- Stated goal 1
Convert the listing lines into a Markdown table with the columns Row and Listing line. Start at the line that has "Given: Click the Finish attempt link", stop after the line that has "point(56,24)", skip blank lines, and leave out the pictures.

- Source

**********

When application process is restarted after a crash or normal termination, it reads the transaction log and executes the functions specified there. In result all the database modifications are repeated, so the application sees its in-memory database persistent across restarts.
Besides the transaction log, a complete snapshot of database can be stored. Therefore the full procedure of restoring the in-memory database state when application is restarted is to read the snapshot if present, and then execute the transactions recorded in the log after the snapshot was made.
To make this working, all these functions have database
as their first
parameter, and all other parameters must be serializable.
The functions must be ready to receive arguments deserialized from log/snapshot,
therefore we typically want to pass some string/numeric IDs as arguments,
not whole object references. For example add-order
accepts user ID as
the parameter, but not a user
object. Otherwise we might end up
dealing with many copies of the same user
object, duplicated by
deserialization.
In contrast to cl-prevalence, in SPTM the transaction log and snapshots are stored online and may be used by several processes to share data.
For example cl-test-grid agents on different machines collect test
results and publish them by recording add-test-run
transaction
to the online log. Then cl-test-grid admin executes all these transactions
on his machine and so receives the data collected.
In cl-prevalence transactions in different application threads
may be serialized using global lock aquired by the execute-transaction
function,
effectively serializing the transactions (which remains fast, as appending
to a file is a very quick operation).

**********

- Stated goal 2
According to the text on transaction logs, where does SPTM store the transaction log and snapshots?

- Source material
**********

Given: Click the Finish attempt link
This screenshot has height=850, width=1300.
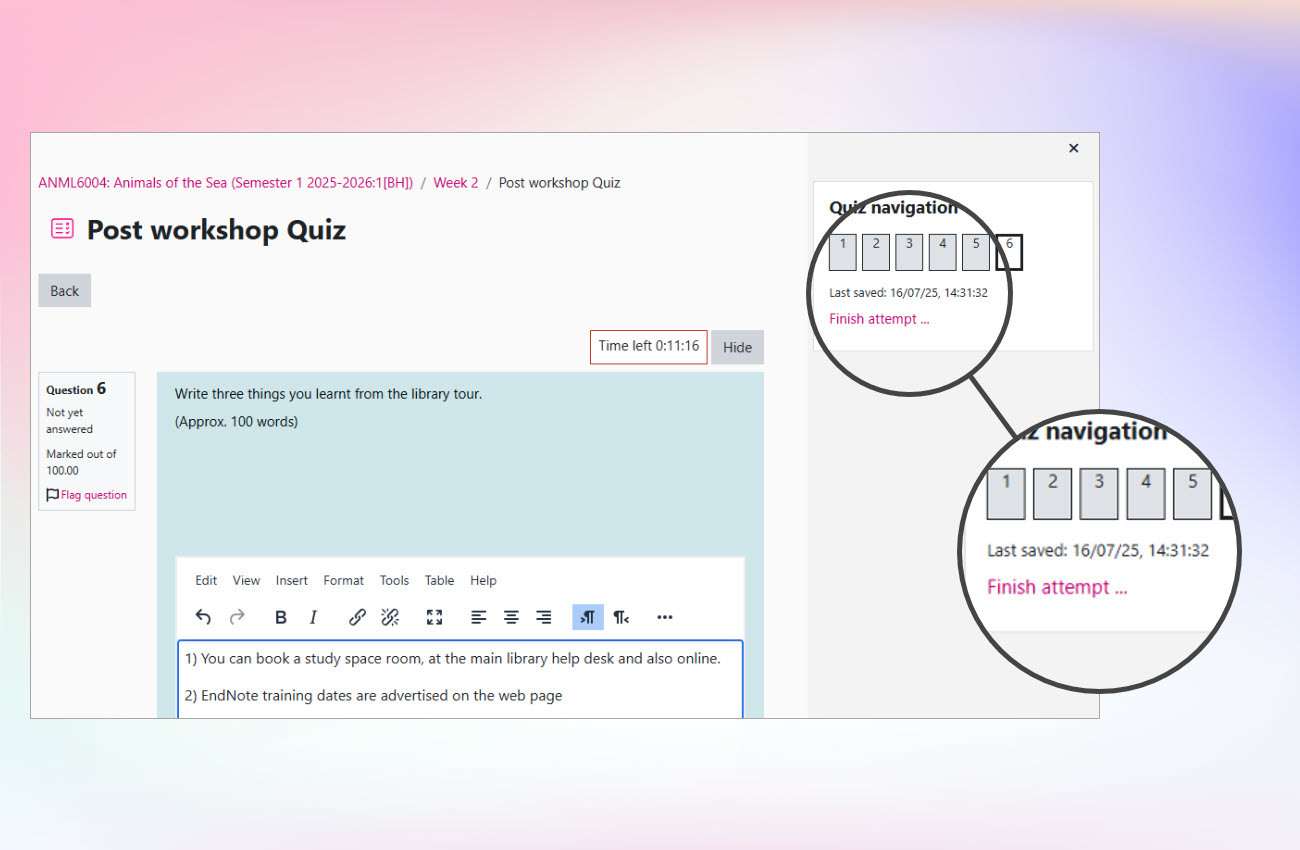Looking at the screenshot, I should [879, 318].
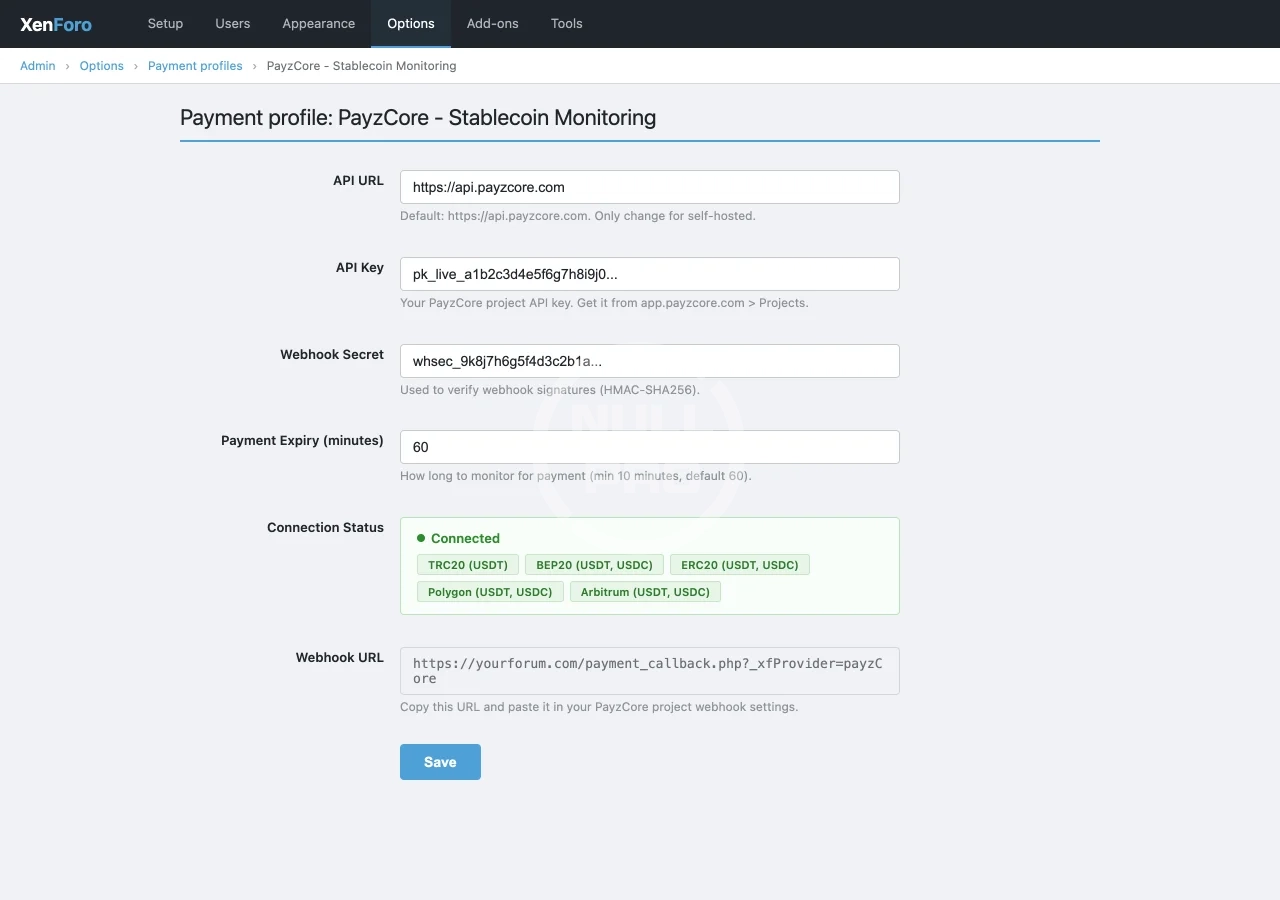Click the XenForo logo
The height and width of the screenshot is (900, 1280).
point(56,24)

**********

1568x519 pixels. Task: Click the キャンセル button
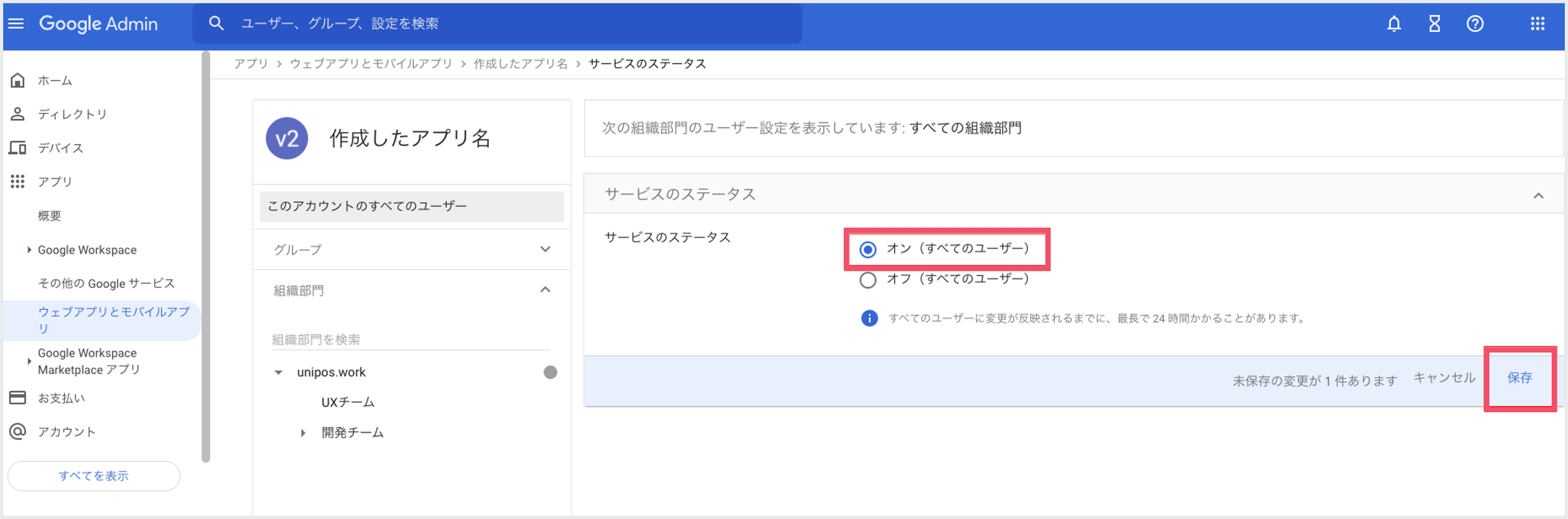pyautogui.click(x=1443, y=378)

**********

- Task solution 1
| Row | Listing line |
|---|---|
| 1 | Given: Click the Finish attempt link |
| 2 | This screenshot has height=850, width=1300. |
| 3 | Looking at the screenshot, I should [879, 318]. |
| 4 | Click the XenForo logo |
| 5 | The height and width of the screenshot is (900, 1280). |
| 6 | point(56,24) |

- Task solution 2
Online, where several processes may use them to share data.